Material to process START
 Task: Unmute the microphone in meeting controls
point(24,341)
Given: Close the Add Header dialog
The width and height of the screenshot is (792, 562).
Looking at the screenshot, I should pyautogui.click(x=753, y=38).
Material to process END
Required work:
Could you reproduce all the records exactly?

Answer to the exercise:
 Task: Unmute the microphone in meeting controls
point(24,341)
Given: Close the Add Header dialog
The width and height of the screenshot is (792, 562).
Looking at the screenshot, I should pyautogui.click(x=753, y=38).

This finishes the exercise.